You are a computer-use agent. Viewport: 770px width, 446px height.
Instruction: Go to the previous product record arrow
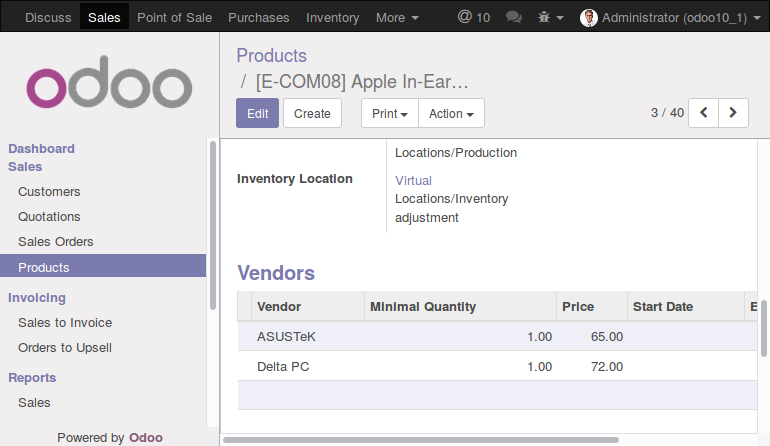click(x=703, y=113)
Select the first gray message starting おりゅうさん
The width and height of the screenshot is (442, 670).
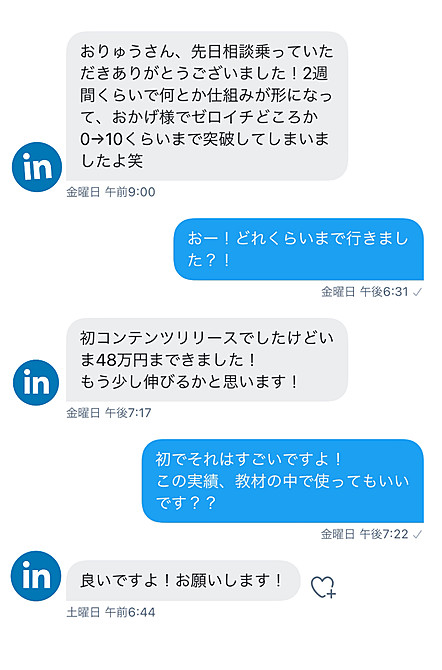(207, 106)
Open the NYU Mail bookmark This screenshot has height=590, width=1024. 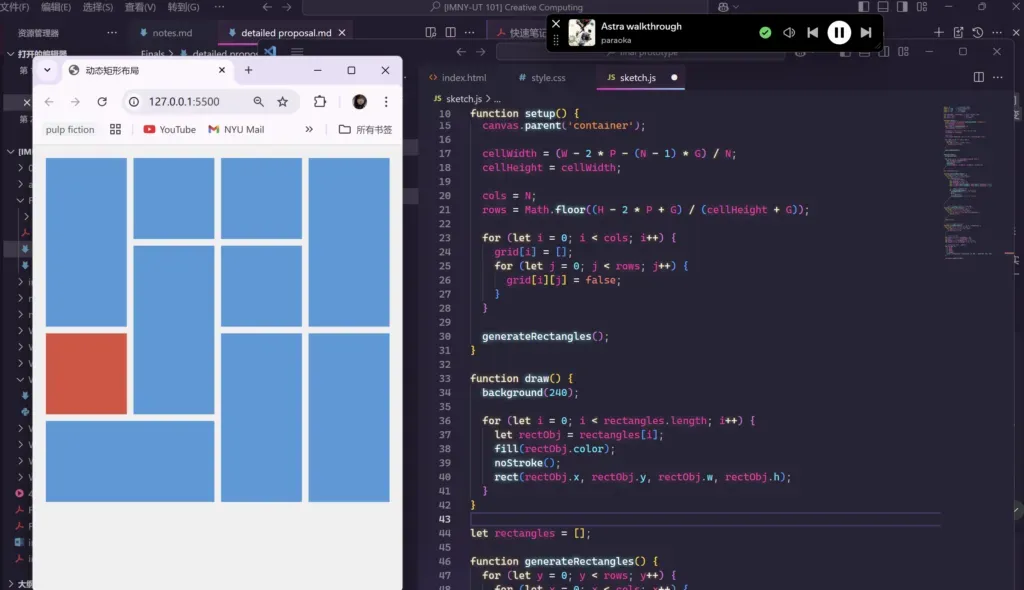point(236,129)
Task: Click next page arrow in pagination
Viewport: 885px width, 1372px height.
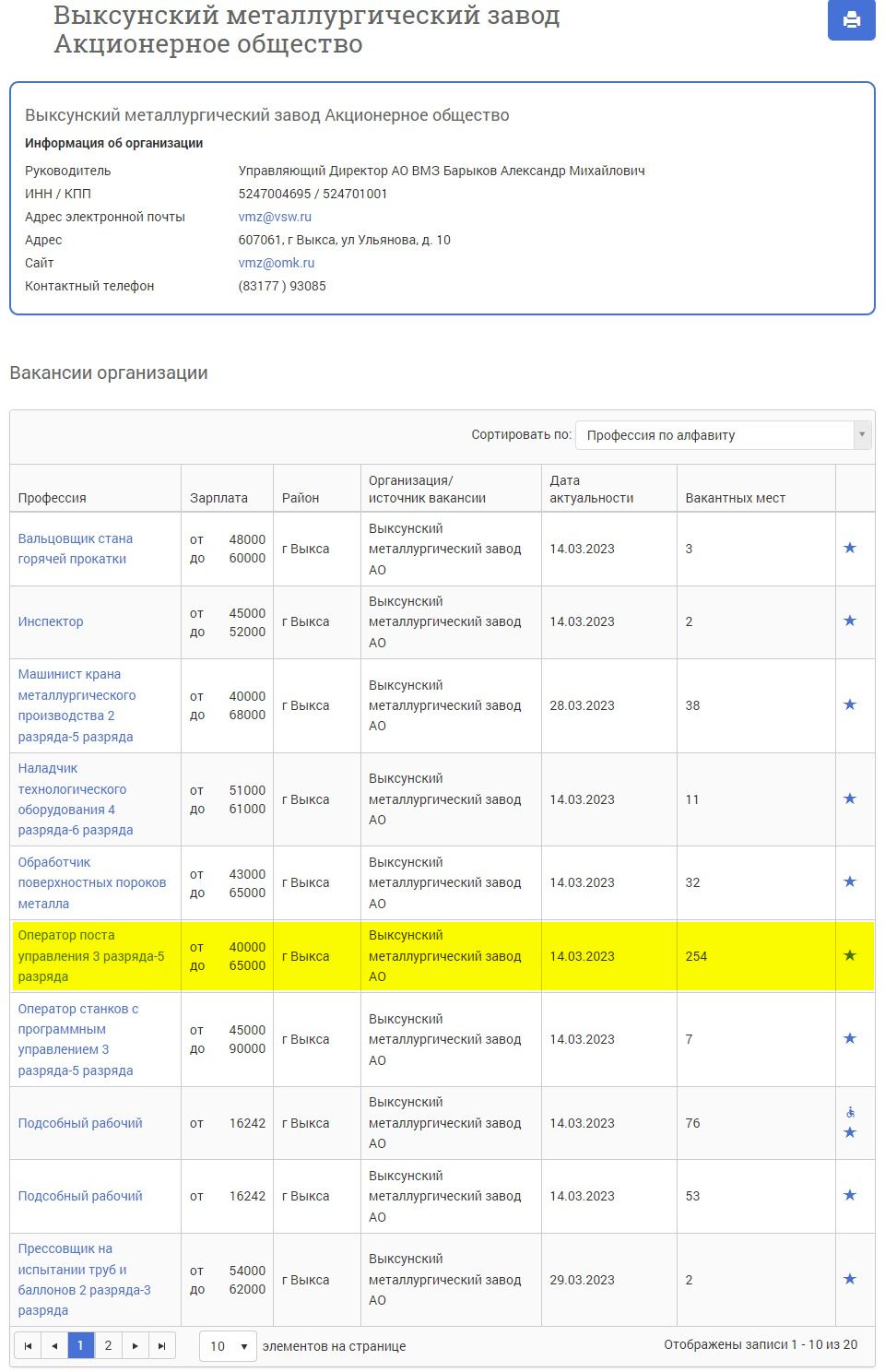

__ABOUT THIS TASK__
Only lines of the data holding the word "Viewport" go in the answer. Please copy each of them.

__SOLUTION BELOW__
You are a computer-use agent. Viewport: 770px width, 446px height.
Viewport: 885px width, 1372px height.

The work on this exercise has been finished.